Was am Wahlabend kaum jemand für möglich hielt, klappte in den frühen Morgenstunden am Montag dann doch noch: Die hessische FDP legte nach einer Zitterpartie immerhin eine Punktlandung hin, mit der sie die Fünf-Prozent-Hürde für den Einzug in den Wiesbadener Landtag packt. Doch ihre Rolle als Koalitionspartner der CDU des amtierenden Ministerpräsidenten Volker Bouffier können die hessischen Liberalen mit dem knappen Ergebnis nicht weiter spielen. Schwarz-gelb hat laut dem vorläufigen amtlichen Endergebnis die Mehrheit in Hessen verloren.
Die Punktlandung der FDP hilft bei der Bildung einer neuen Regierung für das wirtschaftsstarke Bundesland also nicht. Bouffiers CDU muss sich stattdessen nach einem neuen Koalitionspartner umschauen. Möglich ist eine große Koalition mit der SPD unter Spitzenkandidat Thorsten Schäfer-Gümbel, der für seine Partei ein deutlich besseres Ergebnis herausgeholt hat als seine Vorgängerin Andrea Ypsilanti bei der letzten Landtagswahl. Auch ein schwarz-grünes Bündnis wäre in Wiesbaden möglich.
Eine SPD-geführte Regierung könnte in Hessen nur an die Macht kommen, wenn Sozialdemokraten und Grüne mit der Linkspartei kooperieren, die es knapp in den Landtag geschafft hat. Allerdings waren die hessischen Genossen schon einmal grandios bei dem Versuch gescheitert, mit Hilfe von ganz Links eine Regierung in Wiesbaden zu etablieren. Ob nun Schäfer-Gümbel ein solch riskantes Manöver wiederholt? Im Wahlkampf hat er sich gegen eine Zusammenarbeit mit den Linken gesträubt, ein Umschwenken wäre daher Wortbruch gegenüber den Wählern.

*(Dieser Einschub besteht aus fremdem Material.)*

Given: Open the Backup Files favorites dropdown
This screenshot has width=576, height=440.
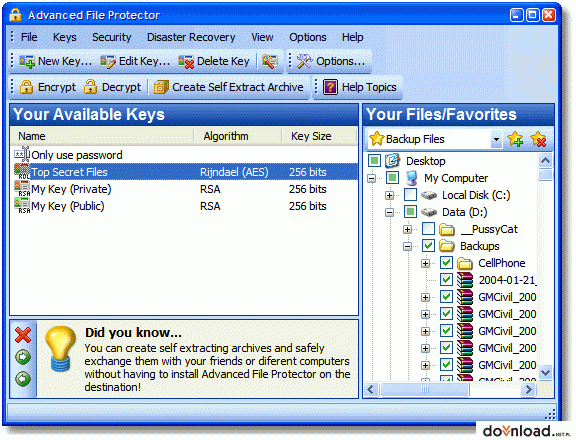Looking at the screenshot, I should pyautogui.click(x=496, y=140).
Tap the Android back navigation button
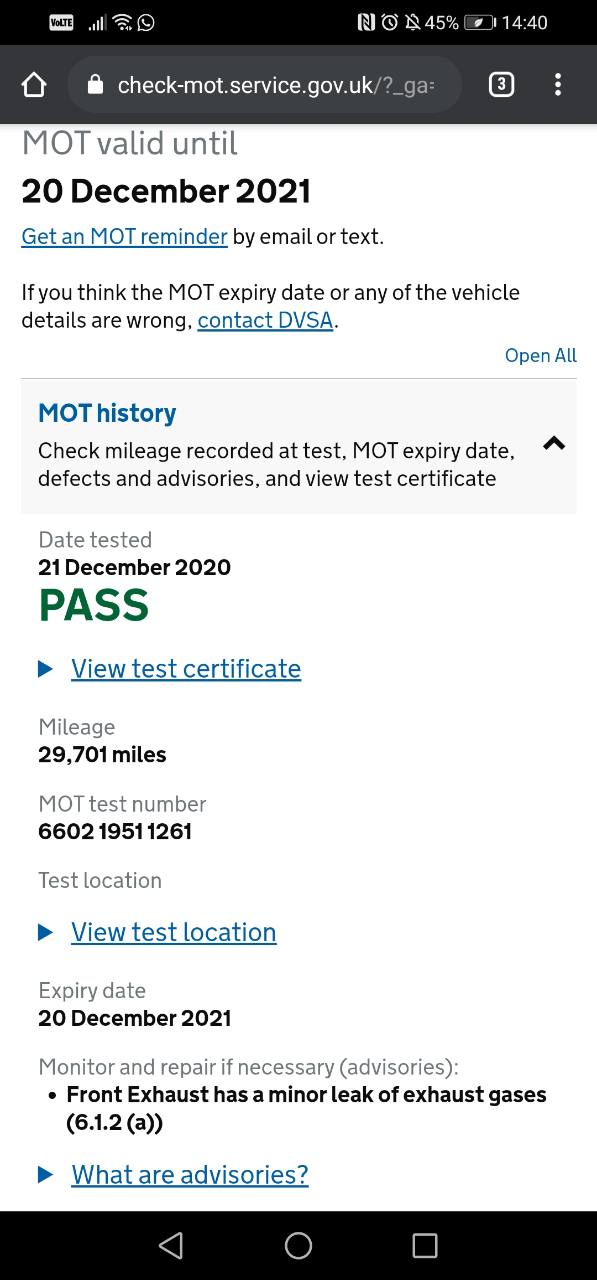The width and height of the screenshot is (597, 1280). click(x=171, y=1245)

Angesichts der unklaren Verhältnisse macht in Wiesbaden das Wort von Neuwahlen die Runde. So glaubt der hessische FDP-Chef Jörg-Uwe Hahn nicht daran, dass die Parteien eine neue Landesregierung auf die Beine stellen können. Dann würde sich in Hessen wiederholen, was schon im Anschluss an die vorangegangenen Landtagswahlen 2008 passiert war. Als damals Ypsilantis Traum von einer SPD-geführten Regierung platzte, holte der amtierende CDU-Ministerpräsident Koch bei den folgenden Neuwahlen genug Stimmen, um gemeinsam mit der FDP regieren zu können.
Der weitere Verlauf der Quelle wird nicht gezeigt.